In the listing below, every line with the word "icon" needs to be copied.

• DATA FOR PROCESSING:
=== Section Start ===

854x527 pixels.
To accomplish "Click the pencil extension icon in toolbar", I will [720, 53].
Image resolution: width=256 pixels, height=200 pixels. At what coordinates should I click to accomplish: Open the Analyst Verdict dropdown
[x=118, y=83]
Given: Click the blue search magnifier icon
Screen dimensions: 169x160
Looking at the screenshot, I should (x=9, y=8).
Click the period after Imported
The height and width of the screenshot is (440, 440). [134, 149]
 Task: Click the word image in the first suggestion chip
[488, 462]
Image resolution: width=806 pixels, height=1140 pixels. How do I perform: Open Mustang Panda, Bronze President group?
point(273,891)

=== Section End ===
=== Section Start ===

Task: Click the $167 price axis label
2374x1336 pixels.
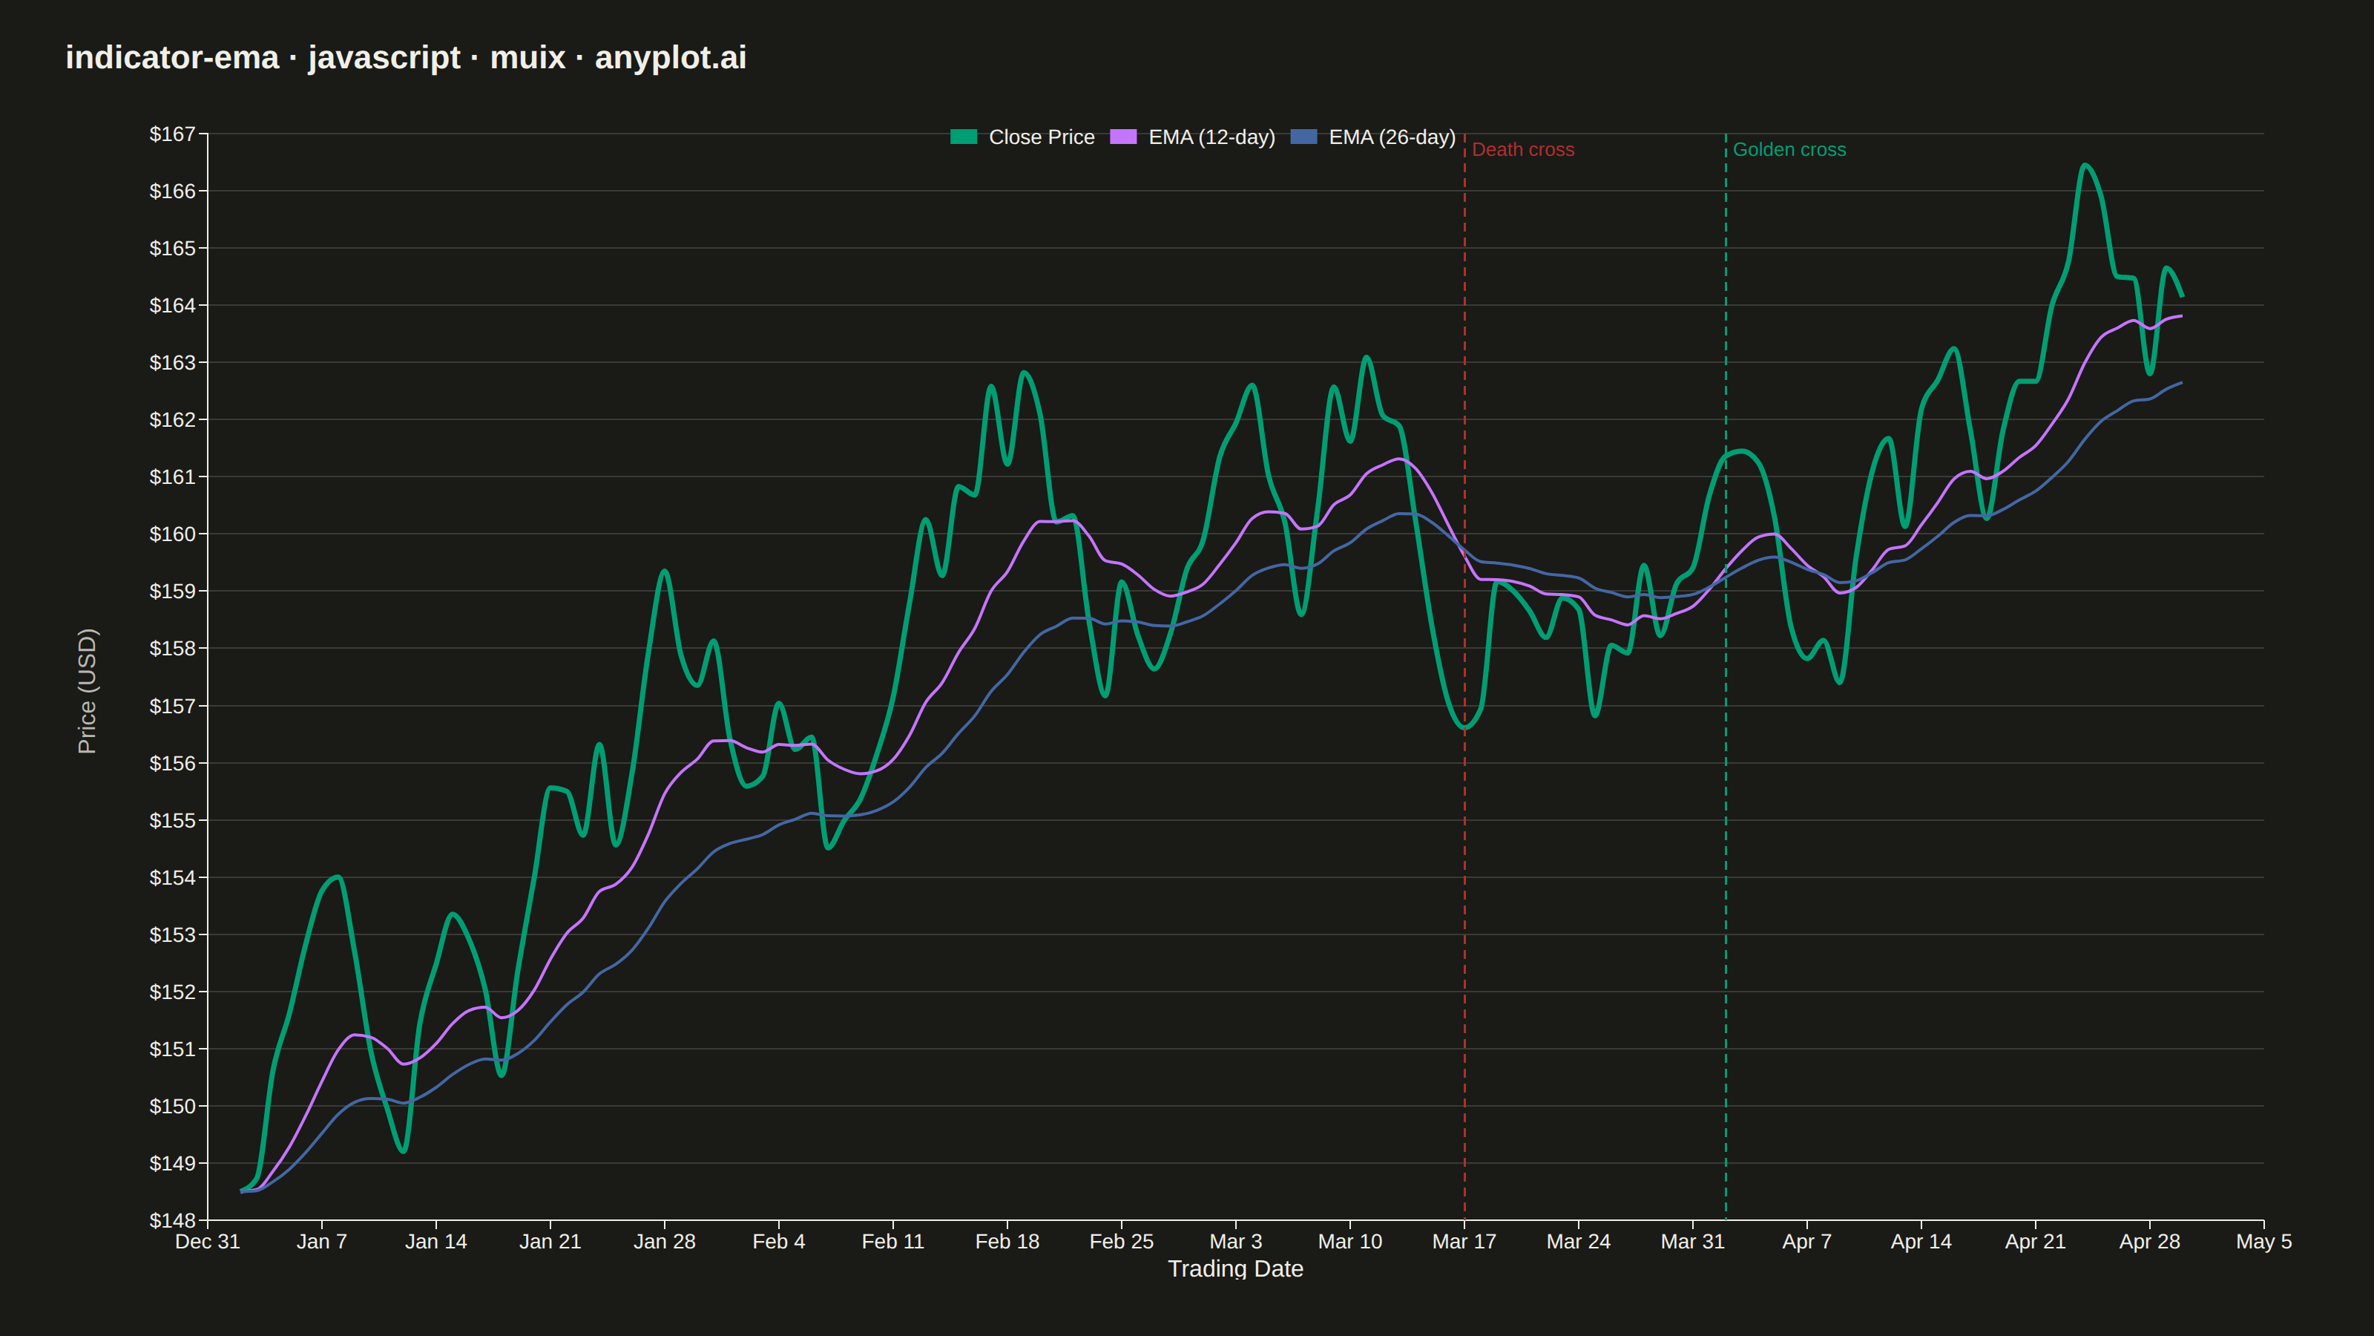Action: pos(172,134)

=== Section End ===
=== Section Start ===

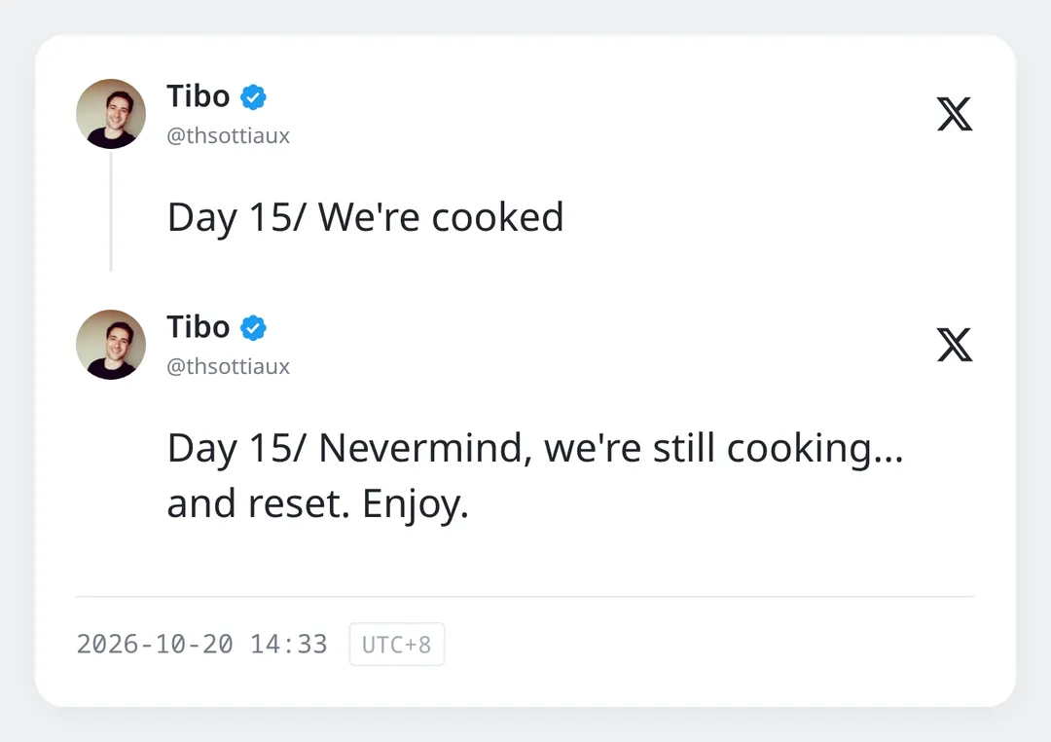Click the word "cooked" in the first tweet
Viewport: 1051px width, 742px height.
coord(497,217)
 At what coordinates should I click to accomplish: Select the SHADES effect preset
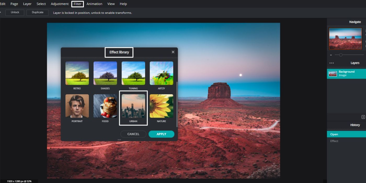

=== Section End ===

• RESPONSE TO THIS TASK:
To accomplish "Click the pencil extension icon in toolbar", I will [720, 53].
Given: Click the blue search magnifier icon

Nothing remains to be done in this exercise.